Dodds adds: "LEDs operate at 100% brightness at low temperatures, whereas fluoros don't, so they're a better choice for retail fridges".

Future lighting technology

A new LED technology - organic LEDs (OLEDs) promises to revolutionise lighting and video displays like plasmas and LCDs. The technology uses special plastics that, when energised, emit light. These can be printed onto thin flexible surfaces to produce what's referred to as 'roll-up displays'. You've probably seen science fiction versions of this in the movies 'I Robot' and 'Minority Report'.

Several companies and research institutes are collaborating to develop OLED lighting technologies, their goal to commercially produce paper-thin light sources that generate 50 lm/W, consume much less energy than fluoros and have 10,000-hour lifetimes. Researchers predict OLEDs could realistically compete with fluoros in 10-15 years time, simply being attached flat to ceilings to light rooms. One fascinating innovation is a combination window/light source that uses transparent OLEDs working as windows by day and light sources by night.

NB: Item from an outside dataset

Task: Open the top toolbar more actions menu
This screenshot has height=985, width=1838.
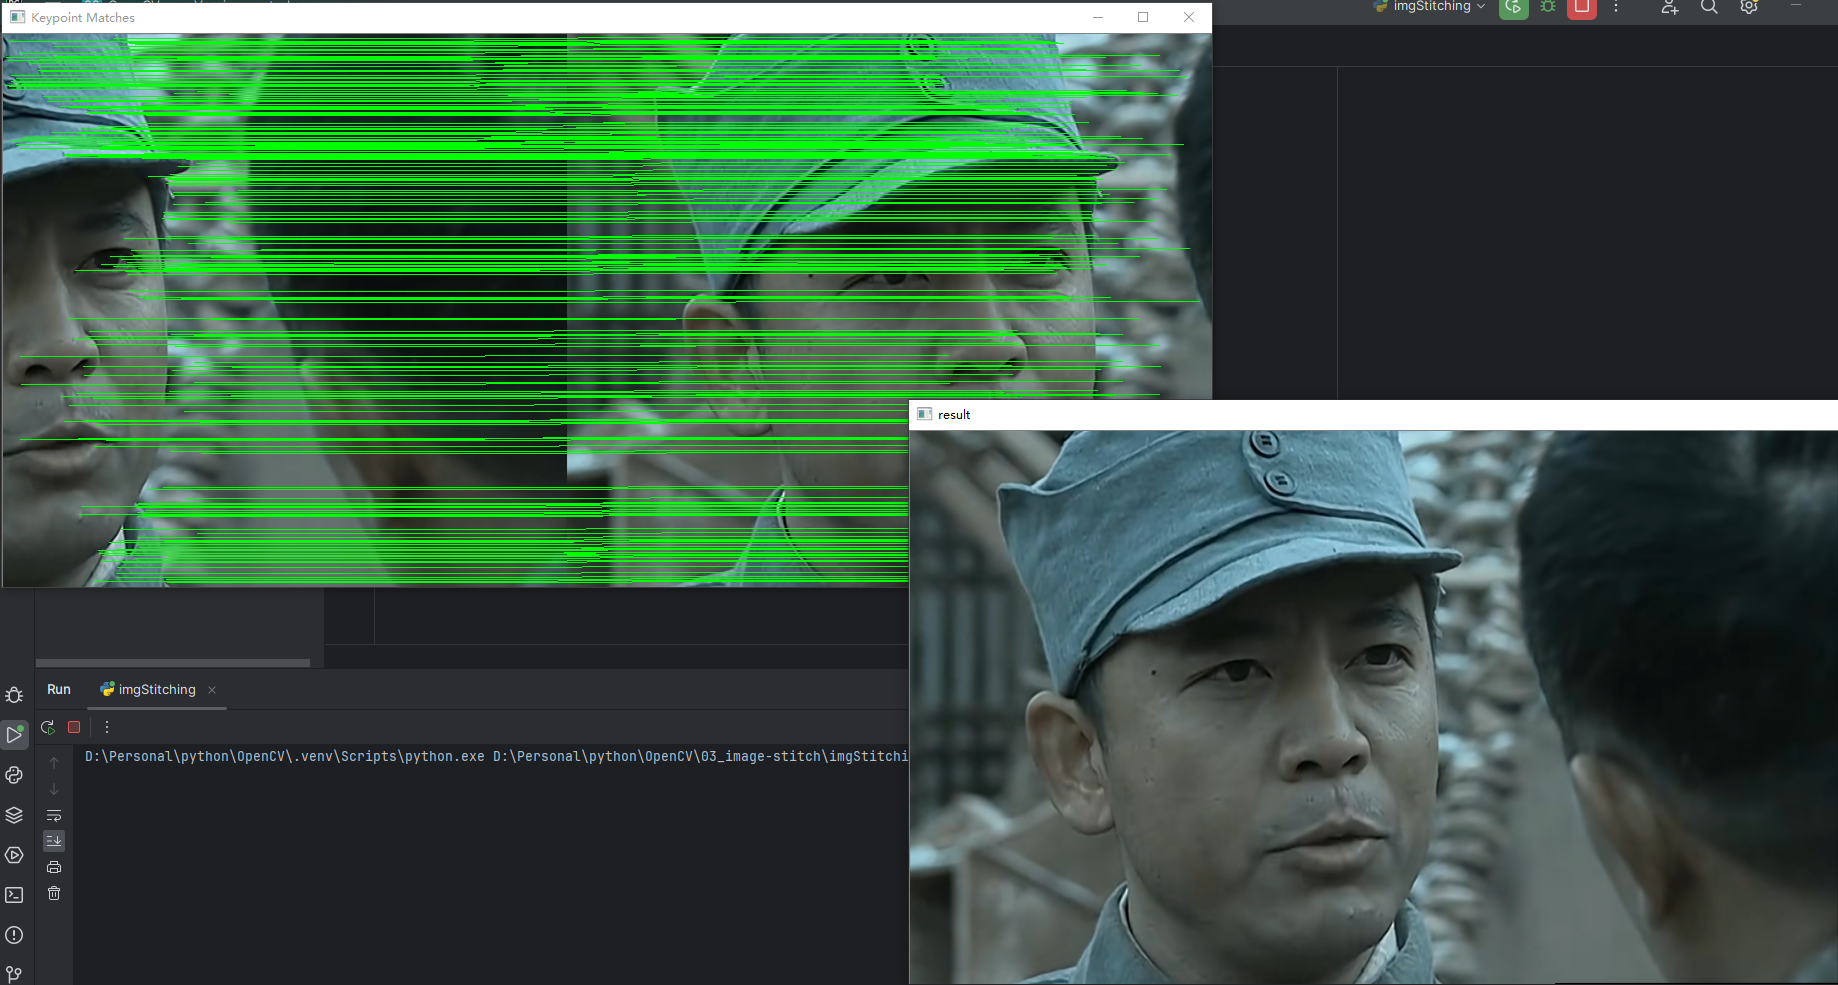Action: click(x=1615, y=10)
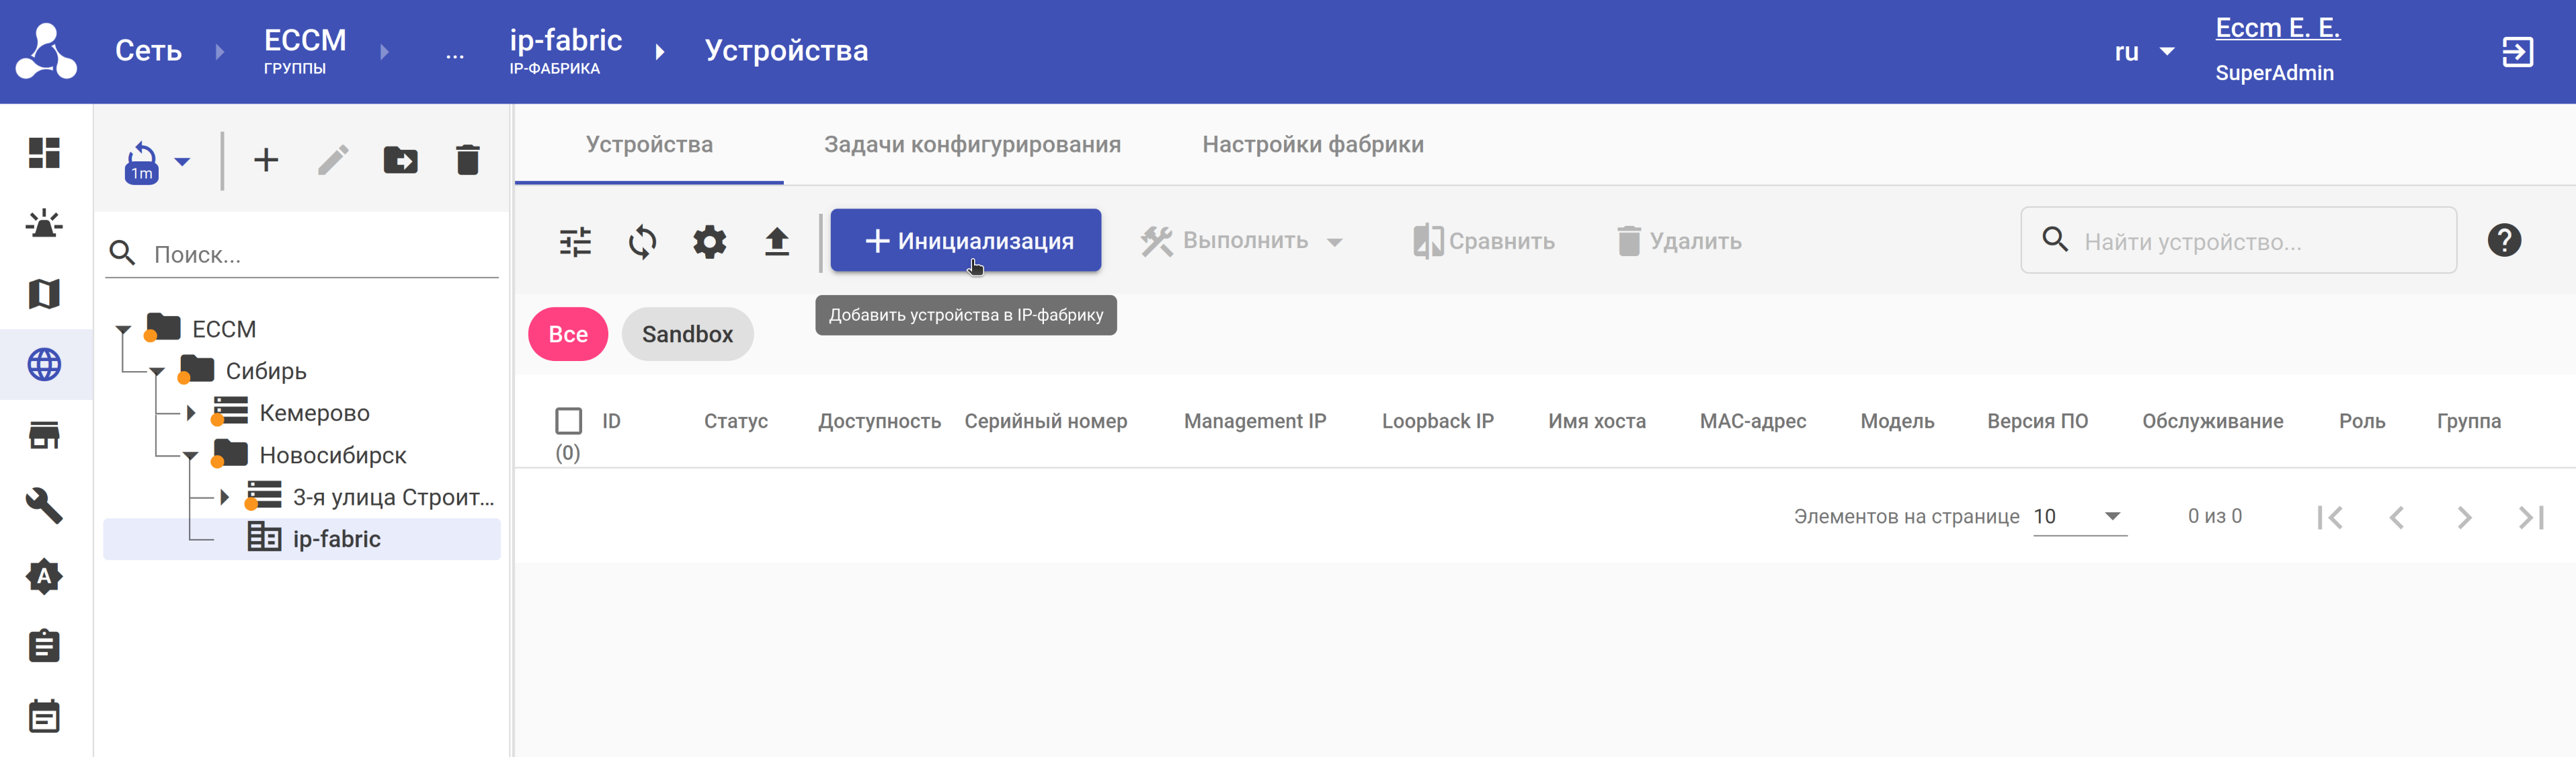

OLED technology has been adopted from nature. Researchers found some organic materials are similar to semiconductors in transporting electric charges, where electricity flowing through the material is directly converted into light.

GE is currently developing OLED light sheets where it has so far achieved better efficiency than incandescents, aiming to better fluoro performance soon. GE also discovered that OLEDs have a reverse process, where light energy can be converted into electricity, the end application being a low-cost plastic photovoltaic sheet used as a roofing material to act as a solar energy source.

Osram is also developing OLED technology for general illumination, stating that it will develop polymer-based displays and illumination devices, focussing on creating the right conditions for high-volume production of large panel white light OLEDs.

In July 2006, Konica Minolta announced it had developed a 64 lm/W OLED lamp producing 1,000 cd/m2 luminance intended for general lighting, causing its share price to jump 6%, emphasising its potential to replace fluoros in the future.

Cambridge University further developed OLEDs to produce polymer LEDs (PLEDs) with the advantage of being solution-processable ie, ink-jet printable. I met with David Fyfe, chairman of Cambridge Display Technologies, the spin-off company formed to commercialise this discovery, when he was in Melbourne recently: "PLEDs were discovered in 1989 at Cambridge University where researchers found that LEDs could be made using conjugated polymers. A PLED consists of polymer material manufactured on a plastic substrate which emits light as a function of its electrical operation. It's very energy-efficient and lends itself to the creation of ultra-thin lighting displays operating at lower voltages. Large single-pixel displays can be used for lighting to replace fluorescent lamps.

"The simpler construction methodology results in cheaper, more robust display modules. Our focus is a solution which gives fast, reliable operation and high uptime. The manufacturing costs of high resolution PLED displays for example, when compared with LCDs of comparable volume and mature production processes, are expected to be 20-40% lower."